_Task to complete_:
Write out the full set of records below exactly.

_Extracted records_:
━━━━━━━━

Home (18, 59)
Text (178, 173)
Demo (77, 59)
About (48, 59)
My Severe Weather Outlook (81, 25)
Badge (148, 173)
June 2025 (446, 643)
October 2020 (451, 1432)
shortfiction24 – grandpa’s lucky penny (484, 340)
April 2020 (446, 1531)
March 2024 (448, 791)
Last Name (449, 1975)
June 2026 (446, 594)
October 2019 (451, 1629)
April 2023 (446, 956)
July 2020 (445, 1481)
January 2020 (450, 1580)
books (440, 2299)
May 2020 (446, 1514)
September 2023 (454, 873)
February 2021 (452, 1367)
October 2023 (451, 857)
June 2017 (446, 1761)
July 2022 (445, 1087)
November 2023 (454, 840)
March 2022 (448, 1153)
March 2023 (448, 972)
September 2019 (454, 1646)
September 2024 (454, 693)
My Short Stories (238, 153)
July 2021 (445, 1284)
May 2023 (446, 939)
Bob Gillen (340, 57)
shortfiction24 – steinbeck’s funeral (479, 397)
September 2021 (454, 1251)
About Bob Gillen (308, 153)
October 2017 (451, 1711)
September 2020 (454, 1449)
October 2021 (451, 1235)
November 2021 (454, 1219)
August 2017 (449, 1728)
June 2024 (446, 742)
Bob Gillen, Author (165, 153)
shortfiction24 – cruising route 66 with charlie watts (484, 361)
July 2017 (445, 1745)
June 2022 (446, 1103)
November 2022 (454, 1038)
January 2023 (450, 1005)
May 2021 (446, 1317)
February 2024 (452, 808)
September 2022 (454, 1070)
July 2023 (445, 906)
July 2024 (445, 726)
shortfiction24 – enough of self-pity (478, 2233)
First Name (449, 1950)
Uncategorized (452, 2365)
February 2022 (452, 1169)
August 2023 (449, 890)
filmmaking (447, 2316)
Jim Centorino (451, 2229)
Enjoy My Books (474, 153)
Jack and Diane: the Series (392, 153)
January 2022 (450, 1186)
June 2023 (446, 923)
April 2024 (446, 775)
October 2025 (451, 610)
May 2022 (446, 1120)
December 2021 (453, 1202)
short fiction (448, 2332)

━━━━━━━━

_Result of the task_:
Home (18, 59)
Text (178, 173)
Demo (77, 59)
About (48, 59)
My Severe Weather Outlook (81, 25)
Badge (148, 173)
June 2025 (446, 643)
October 2020 (451, 1432)
shortfiction24 – grandpa’s lucky penny (484, 340)
April 2020 (446, 1531)
March 2024 (448, 791)
Last Name (449, 1975)
June 2026 (446, 594)
October 2019 (451, 1629)
April 2023 (446, 956)
July 2020 (445, 1481)
January 2020 (450, 1580)
books (440, 2299)
May 2020 (446, 1514)
September 2023 (454, 873)
February 2021 (452, 1367)
October 2023 (451, 857)
June 2017 (446, 1761)
July 2022 (445, 1087)
November 2023 (454, 840)
March 2022 (448, 1153)
March 2023 (448, 972)
September 2019 (454, 1646)
September 2024 (454, 693)
My Short Stories (238, 153)
July 2021 (445, 1284)
May 2023 (446, 939)
Bob Gillen (340, 57)
shortfiction24 – steinbeck’s funeral (479, 397)
September 2021 (454, 1251)
About Bob Gillen (308, 153)
October 2017 (451, 1711)
September 2020 (454, 1449)
October 2021 (451, 1235)
November 2021 (454, 1219)
August 2017 (449, 1728)
June 2024 (446, 742)
Bob Gillen, Author (165, 153)
shortfiction24 – cruising route 66 with charlie watts (484, 361)
July 2017 (445, 1745)
June 2022 (446, 1103)
November 2022 (454, 1038)
January 2023 (450, 1005)
May 2021 (446, 1317)
February 2024 (452, 808)
September 2022 (454, 1070)
July 2023 (445, 906)
July 2024 (445, 726)
shortfiction24 – enough of self-pity (478, 2233)
First Name (449, 1950)
Uncategorized (452, 2365)
February 2022 (452, 1169)
August 2023 (449, 890)
filmmaking (447, 2316)
Jim Centorino (451, 2229)
Enjoy My Books (474, 153)
Jack and Diane: the Series (392, 153)
January 2022 (450, 1186)
June 2023 (446, 923)
April 2024 (446, 775)
October 2025 (451, 610)
May 2022 (446, 1120)
December 2021 (453, 1202)
short fiction (448, 2332)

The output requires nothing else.